- **REQUIRED ACTION**
In the records below, find the line that contains "351x296 pixels.". Retype that line and all the lines after it through the end, leaving out the pictures.

[PROVIDED MATERIAL — start]

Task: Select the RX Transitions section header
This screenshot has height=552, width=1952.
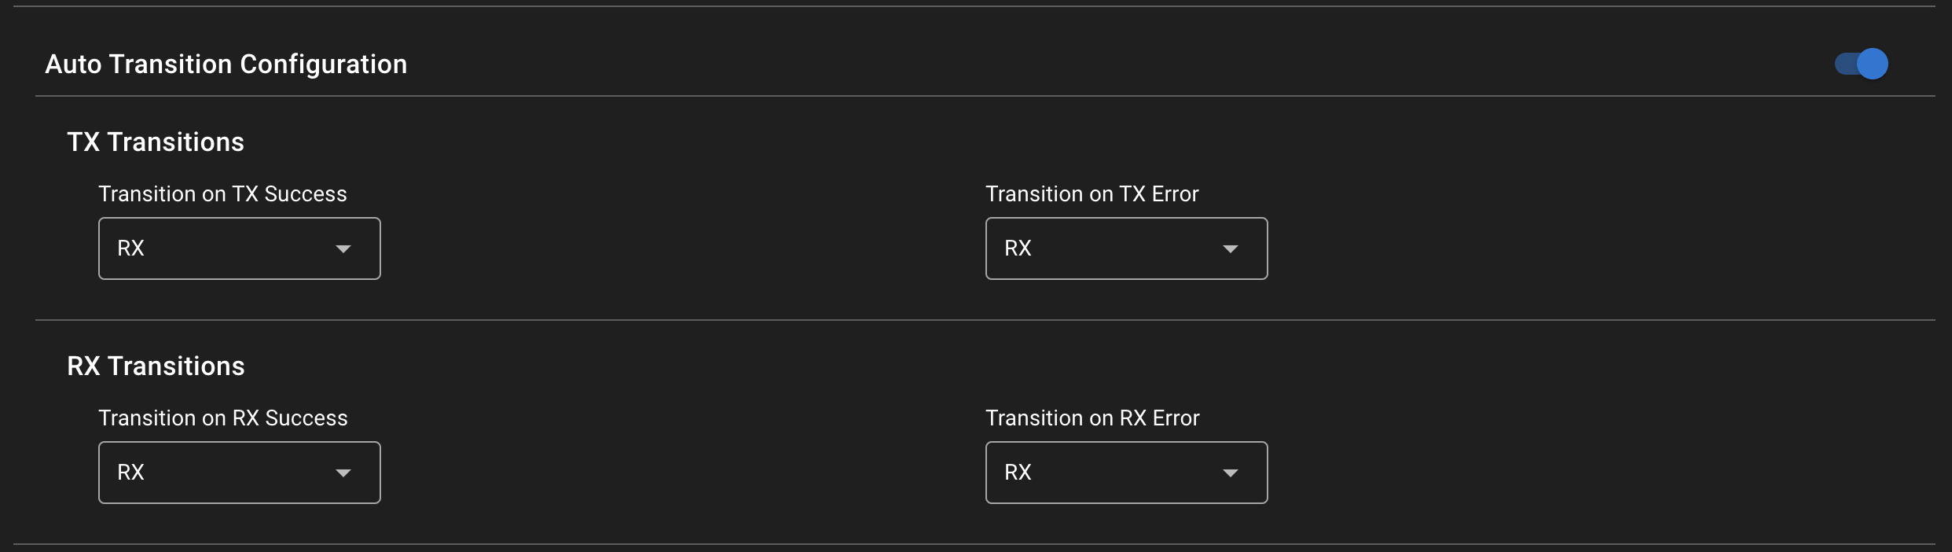Action: coord(155,366)

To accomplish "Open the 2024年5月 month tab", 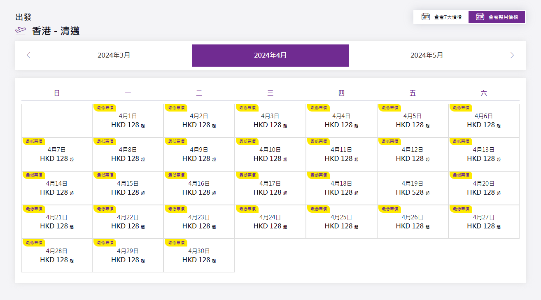I will pyautogui.click(x=427, y=55).
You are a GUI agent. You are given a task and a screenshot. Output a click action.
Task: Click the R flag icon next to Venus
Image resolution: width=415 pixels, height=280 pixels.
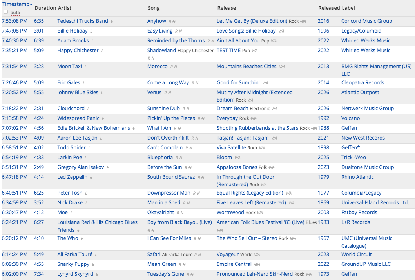(x=166, y=93)
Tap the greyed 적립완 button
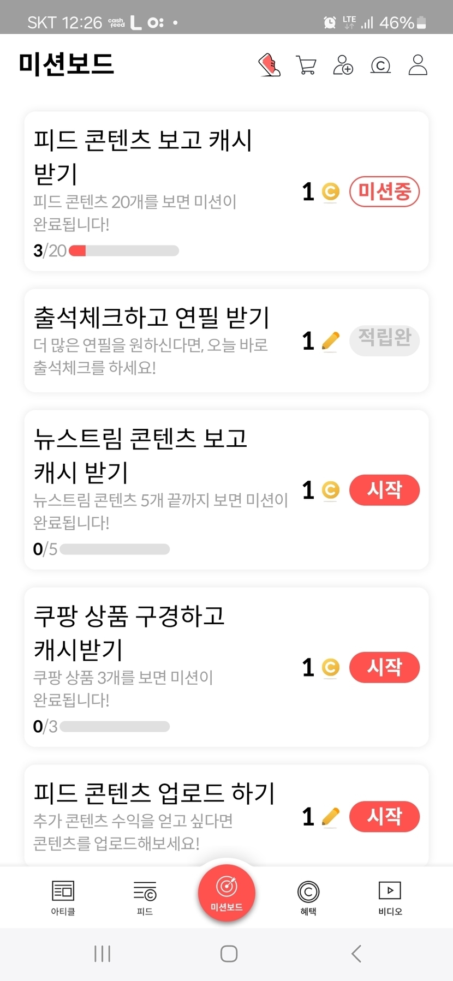Image resolution: width=453 pixels, height=981 pixels. [384, 340]
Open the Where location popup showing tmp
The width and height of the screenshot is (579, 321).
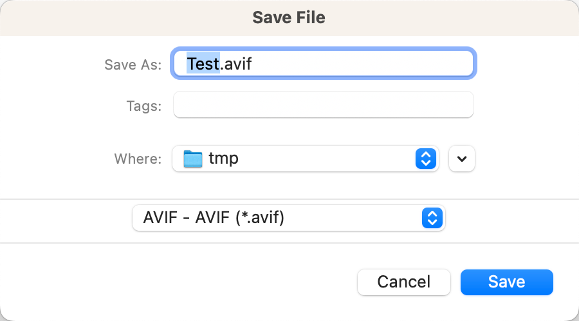(305, 159)
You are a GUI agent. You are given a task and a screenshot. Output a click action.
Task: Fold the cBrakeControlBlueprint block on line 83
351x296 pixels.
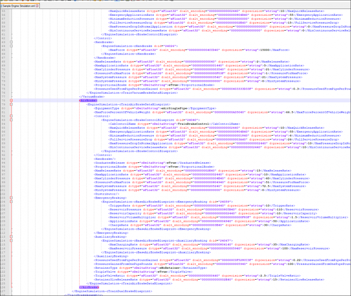11,120
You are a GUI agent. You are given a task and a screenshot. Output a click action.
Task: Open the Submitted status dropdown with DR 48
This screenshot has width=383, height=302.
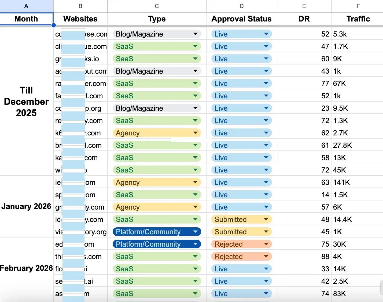pos(266,219)
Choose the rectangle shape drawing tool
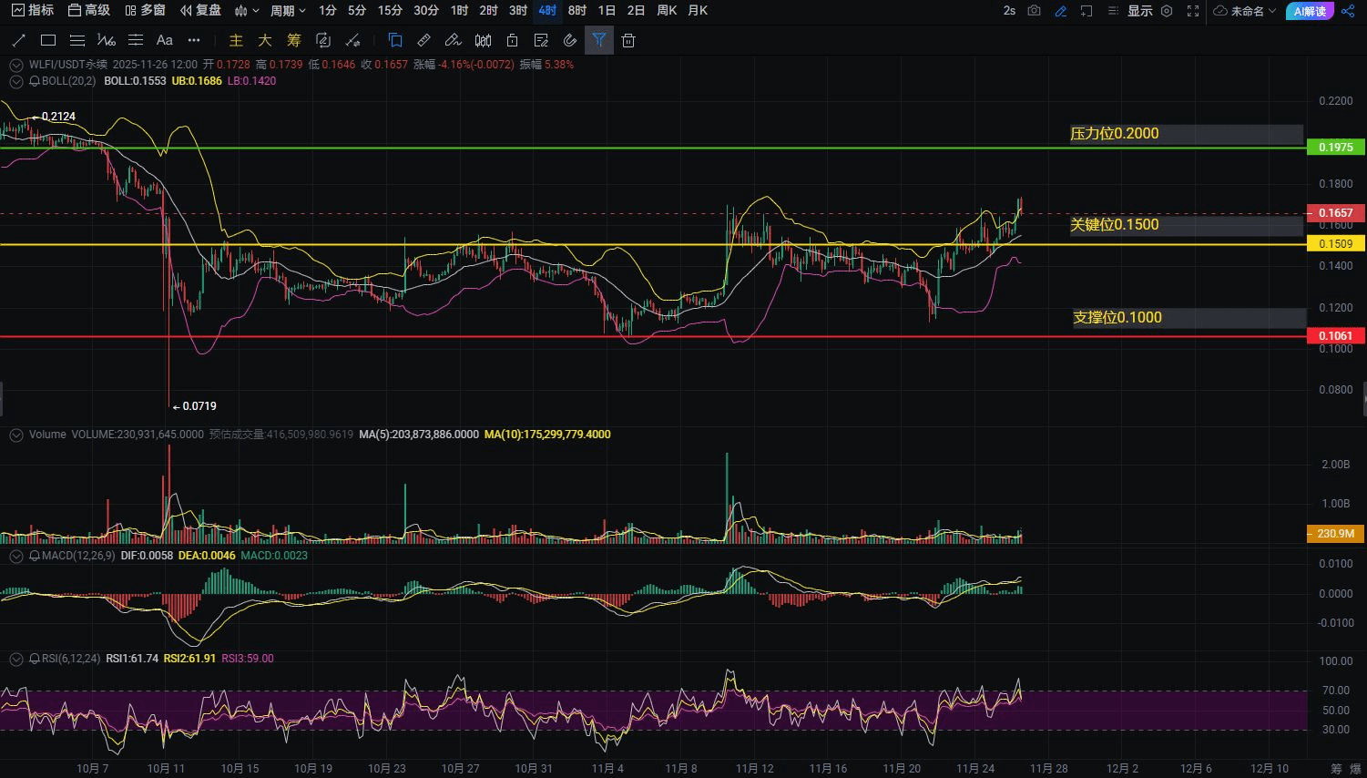Viewport: 1367px width, 778px height. [48, 40]
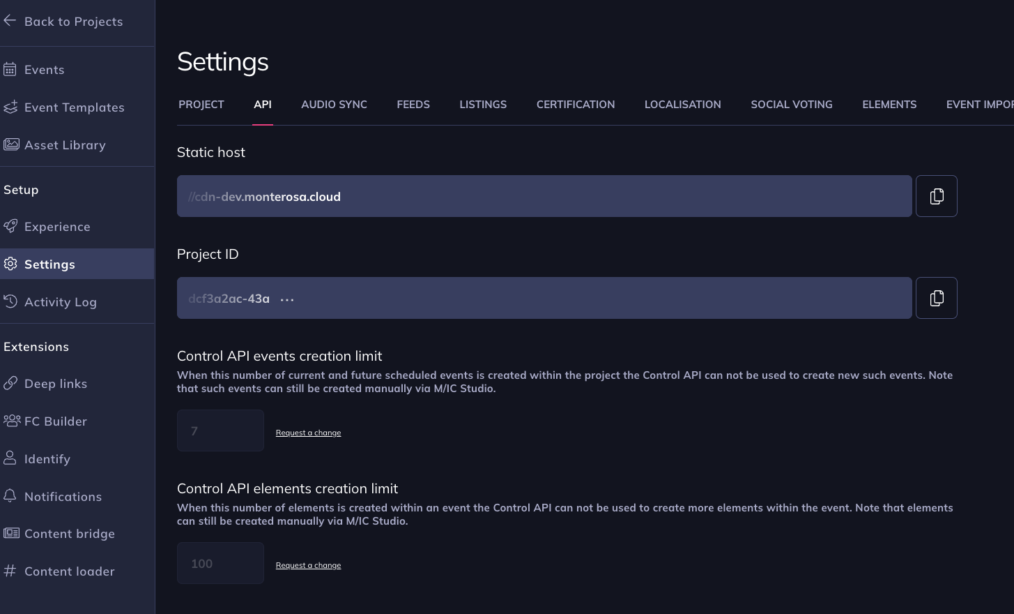1014x614 pixels.
Task: Request a change for events creation limit
Action: [x=308, y=433]
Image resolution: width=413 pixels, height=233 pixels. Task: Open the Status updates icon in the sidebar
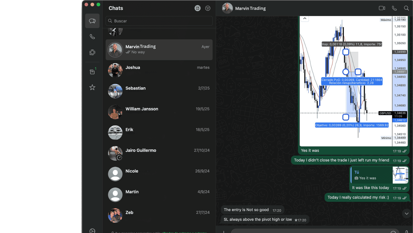point(92,53)
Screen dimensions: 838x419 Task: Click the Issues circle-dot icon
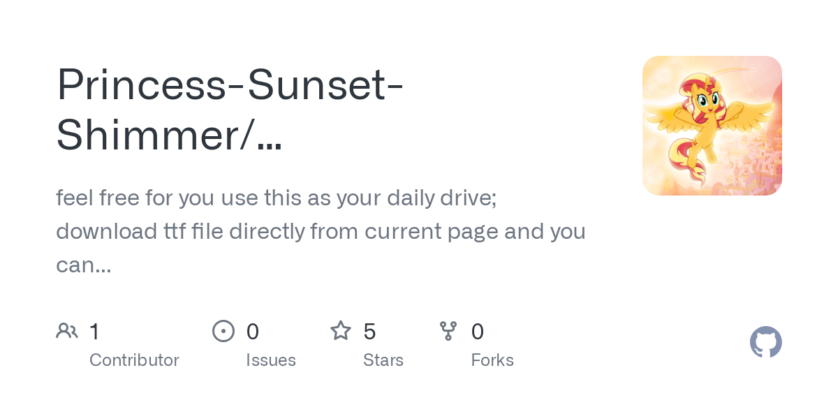tap(223, 331)
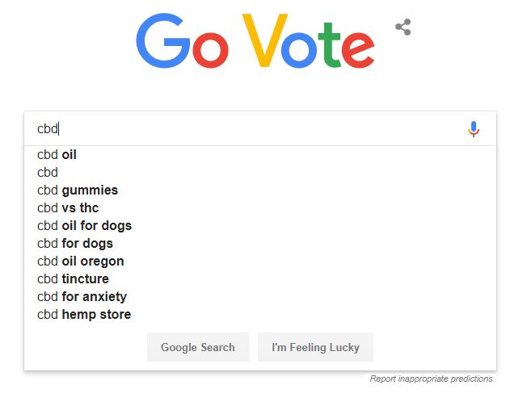Image resolution: width=523 pixels, height=406 pixels.
Task: Open the Report inappropriate predictions link
Action: [x=431, y=379]
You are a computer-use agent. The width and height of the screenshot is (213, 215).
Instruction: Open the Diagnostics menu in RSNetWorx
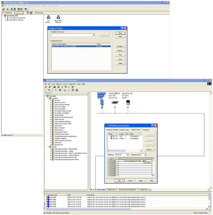click(72, 84)
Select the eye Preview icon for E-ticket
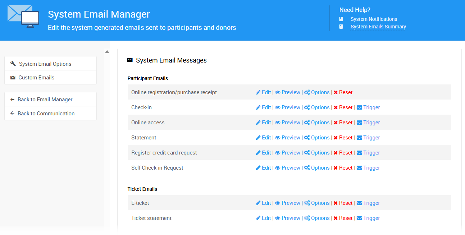465x235 pixels. [x=277, y=203]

[PROVIDED MATERIAL — finish]

- **REPLY**
351x296 pixels.
11,120
You are a GUI agent. You are given a task and a screenshot. Output a click action.
Task: Open the Submitted status dropdown with DR 48
This screenshot has width=383, height=302.
pos(266,219)
Choose the rectangle shape drawing tool
Viewport: 1367px width, 778px height. [48, 40]
1014x614 pixels.
Task: Request a change for events creation limit
Action: [x=308, y=433]
Image resolution: width=413 pixels, height=233 pixels. Task: Open the Status updates icon in the sidebar
point(92,53)
Screen dimensions: 838x419 Task: Click the Issues circle-dot icon
tap(223, 331)
Image resolution: width=523 pixels, height=406 pixels.
Task: Open the Report inappropriate predictions link
Action: [x=431, y=379]
You are a computer-use agent. The width and height of the screenshot is (213, 215).
Instruction: Open the Diagnostics menu in RSNetWorx
click(72, 84)
Select the eye Preview icon for E-ticket
465x235 pixels. [x=277, y=203]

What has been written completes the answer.